## Task
In the forum thread below, what would Amoro need to implement to collect plan and commit information from different engines?

## Given text
╔══
The meanings of "table_summary_total_files" and "table_summary_data_files" are whether the quantities are in the latest Snapshot or the quantities of all the files existing on HDFS.
IMO, they refer to the summary of the current snapshot.
- Could we add the metric for the tasks -- we can give more information from the task-level metrics and optimize the planning process; 2) could we add a metric for the committing process
Great suggestion for plan/commit metrics.
Adding metrics related to queries and commits is indeed very valuable. However, it may depend on Amoro to implement the Iceberg MetricsReporter for collecting plan/commit information from different engines. This is indeed a planned feature for Amoro in the future, but it may not be included in this current feature.
Hi @zhoujinsong , We can use this AWS Solution as a reference.
Hi @zhoujinsong , We can use this AWS Solution as a reference.
Thanks for your feedback and found,We can refer to this part of the indicators to achieve
https://github.com/aws-samples/monitoring-apache-iceberg-table-metadata-layer
In my opinion: we can use the concepts from DW such as identifying the dimension and facts.
e.g.
the dimensions such as:
- which table type? pure iceberg, mixed iceberg, mixed hive
- which data type? data or metadata
- is it in use? files expired or in use?
- which file type for data/metadata? data/eq-del/pos-del/manifest/manifest-list and so on...
- has partition and which parition?
the facts such as:
- number of files
- total size of files
- 90% file size
- median file size
- max file size
Here are our exp sience 0.4:
(let me bring it from my working computer on Monday....)
Furthermore, the idea to reference metrics used in iceberg like czy006 said might be good idea, thus we can get more detail view from the data inside the table, but need more consideration when the table format is mixed hive.
And we need to consider the capability of promethues reporter, since we've stepped on the pit here... (large number of metrics in single page will cause the performance issue)
On the other hand, I've totally agree with klion26, so we can have a better understanding of what's the situation when self-optimizing working. (e.g. add to OptimizerGroupMetric?)
╚══
## Material supplied
╔══
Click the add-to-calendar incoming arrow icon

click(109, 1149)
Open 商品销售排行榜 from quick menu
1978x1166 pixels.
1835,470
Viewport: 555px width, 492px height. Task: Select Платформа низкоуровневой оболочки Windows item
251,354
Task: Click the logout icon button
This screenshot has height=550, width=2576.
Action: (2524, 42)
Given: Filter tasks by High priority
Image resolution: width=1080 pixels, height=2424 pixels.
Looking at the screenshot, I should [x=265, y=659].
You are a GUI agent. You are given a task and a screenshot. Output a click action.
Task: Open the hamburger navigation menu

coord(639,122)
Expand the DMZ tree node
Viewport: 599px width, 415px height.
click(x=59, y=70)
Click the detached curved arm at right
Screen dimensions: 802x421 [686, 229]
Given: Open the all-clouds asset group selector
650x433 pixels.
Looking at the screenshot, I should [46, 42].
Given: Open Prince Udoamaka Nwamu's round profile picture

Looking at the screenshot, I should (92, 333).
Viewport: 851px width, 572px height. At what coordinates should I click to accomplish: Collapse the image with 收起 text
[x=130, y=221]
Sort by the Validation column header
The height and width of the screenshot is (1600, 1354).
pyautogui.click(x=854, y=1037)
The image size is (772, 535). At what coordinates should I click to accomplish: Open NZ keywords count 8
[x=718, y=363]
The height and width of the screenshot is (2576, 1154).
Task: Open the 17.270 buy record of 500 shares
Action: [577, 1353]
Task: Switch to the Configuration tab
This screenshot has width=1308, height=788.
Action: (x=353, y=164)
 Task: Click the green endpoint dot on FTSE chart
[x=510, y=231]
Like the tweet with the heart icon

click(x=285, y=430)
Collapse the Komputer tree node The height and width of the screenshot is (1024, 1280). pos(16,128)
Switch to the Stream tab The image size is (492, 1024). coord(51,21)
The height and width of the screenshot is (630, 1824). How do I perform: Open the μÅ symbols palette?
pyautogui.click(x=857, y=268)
╚══
## Output of the task
The Iceberg MetricsReporter.